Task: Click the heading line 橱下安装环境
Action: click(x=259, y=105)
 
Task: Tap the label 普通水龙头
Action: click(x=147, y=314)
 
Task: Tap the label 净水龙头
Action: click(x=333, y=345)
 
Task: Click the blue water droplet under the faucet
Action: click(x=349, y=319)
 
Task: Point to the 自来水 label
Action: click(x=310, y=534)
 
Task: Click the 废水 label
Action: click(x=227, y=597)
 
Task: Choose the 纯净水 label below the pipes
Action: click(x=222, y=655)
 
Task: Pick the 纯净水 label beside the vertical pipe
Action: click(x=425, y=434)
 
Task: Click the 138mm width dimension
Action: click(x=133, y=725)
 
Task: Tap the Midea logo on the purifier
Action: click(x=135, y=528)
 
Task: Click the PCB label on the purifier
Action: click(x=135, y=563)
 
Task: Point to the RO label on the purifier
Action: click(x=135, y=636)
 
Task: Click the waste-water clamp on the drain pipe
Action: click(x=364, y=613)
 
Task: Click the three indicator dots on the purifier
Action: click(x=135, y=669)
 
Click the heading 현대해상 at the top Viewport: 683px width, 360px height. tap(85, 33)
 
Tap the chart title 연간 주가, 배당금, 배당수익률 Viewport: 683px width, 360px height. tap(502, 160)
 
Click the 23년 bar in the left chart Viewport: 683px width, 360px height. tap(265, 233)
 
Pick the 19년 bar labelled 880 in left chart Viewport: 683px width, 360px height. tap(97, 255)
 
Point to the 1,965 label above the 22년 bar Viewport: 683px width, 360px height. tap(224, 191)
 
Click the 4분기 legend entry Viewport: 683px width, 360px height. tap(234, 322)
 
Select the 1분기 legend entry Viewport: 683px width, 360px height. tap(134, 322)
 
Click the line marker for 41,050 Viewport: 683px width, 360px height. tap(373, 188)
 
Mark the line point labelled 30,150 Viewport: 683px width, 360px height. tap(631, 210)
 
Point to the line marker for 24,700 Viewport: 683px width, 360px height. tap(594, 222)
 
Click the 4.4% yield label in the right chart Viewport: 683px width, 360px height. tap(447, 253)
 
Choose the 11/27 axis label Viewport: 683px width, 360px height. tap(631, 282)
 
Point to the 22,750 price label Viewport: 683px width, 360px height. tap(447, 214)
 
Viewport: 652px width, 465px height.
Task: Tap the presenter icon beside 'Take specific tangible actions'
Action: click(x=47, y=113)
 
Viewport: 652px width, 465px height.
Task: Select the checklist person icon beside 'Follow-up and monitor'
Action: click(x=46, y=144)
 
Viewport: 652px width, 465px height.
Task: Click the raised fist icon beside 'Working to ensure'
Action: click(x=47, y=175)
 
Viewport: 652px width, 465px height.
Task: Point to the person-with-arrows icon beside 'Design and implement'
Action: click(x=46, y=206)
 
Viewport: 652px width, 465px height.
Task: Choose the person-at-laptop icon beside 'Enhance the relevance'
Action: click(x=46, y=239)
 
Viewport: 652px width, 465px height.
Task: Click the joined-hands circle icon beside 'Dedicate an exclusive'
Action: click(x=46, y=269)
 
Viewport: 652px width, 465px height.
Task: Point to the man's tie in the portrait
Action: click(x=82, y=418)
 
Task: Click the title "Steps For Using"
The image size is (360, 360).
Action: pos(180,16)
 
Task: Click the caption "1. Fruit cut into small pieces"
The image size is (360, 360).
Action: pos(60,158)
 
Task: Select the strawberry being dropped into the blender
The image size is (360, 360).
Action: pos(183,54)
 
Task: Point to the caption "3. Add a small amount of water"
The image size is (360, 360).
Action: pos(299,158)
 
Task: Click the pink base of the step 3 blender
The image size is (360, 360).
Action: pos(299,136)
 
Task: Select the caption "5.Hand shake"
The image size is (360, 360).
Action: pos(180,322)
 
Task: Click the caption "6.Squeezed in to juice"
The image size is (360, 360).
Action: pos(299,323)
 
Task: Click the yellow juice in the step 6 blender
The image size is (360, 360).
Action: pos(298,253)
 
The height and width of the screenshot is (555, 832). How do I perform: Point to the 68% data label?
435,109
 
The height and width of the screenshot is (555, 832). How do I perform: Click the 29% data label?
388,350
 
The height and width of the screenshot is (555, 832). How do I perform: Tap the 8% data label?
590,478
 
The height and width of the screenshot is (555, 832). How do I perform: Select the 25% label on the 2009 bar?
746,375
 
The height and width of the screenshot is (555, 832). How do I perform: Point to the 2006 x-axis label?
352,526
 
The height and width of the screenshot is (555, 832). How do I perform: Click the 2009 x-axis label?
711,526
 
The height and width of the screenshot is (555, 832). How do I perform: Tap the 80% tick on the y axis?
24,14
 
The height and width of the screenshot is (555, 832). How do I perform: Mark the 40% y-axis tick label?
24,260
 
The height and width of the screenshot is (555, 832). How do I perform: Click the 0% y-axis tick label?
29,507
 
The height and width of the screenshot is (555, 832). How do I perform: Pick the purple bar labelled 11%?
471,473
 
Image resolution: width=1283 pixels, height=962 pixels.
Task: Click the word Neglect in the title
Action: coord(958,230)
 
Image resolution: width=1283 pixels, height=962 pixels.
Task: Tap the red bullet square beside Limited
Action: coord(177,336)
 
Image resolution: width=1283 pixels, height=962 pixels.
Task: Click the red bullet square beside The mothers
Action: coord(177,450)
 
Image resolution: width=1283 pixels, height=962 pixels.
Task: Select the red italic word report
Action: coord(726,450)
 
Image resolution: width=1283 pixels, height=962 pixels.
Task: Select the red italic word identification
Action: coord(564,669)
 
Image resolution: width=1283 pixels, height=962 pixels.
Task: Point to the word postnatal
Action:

Aim of the exercise: Count how many lines in the items above contain the word "purifier", and reply with that number alone.

Worked answer: 4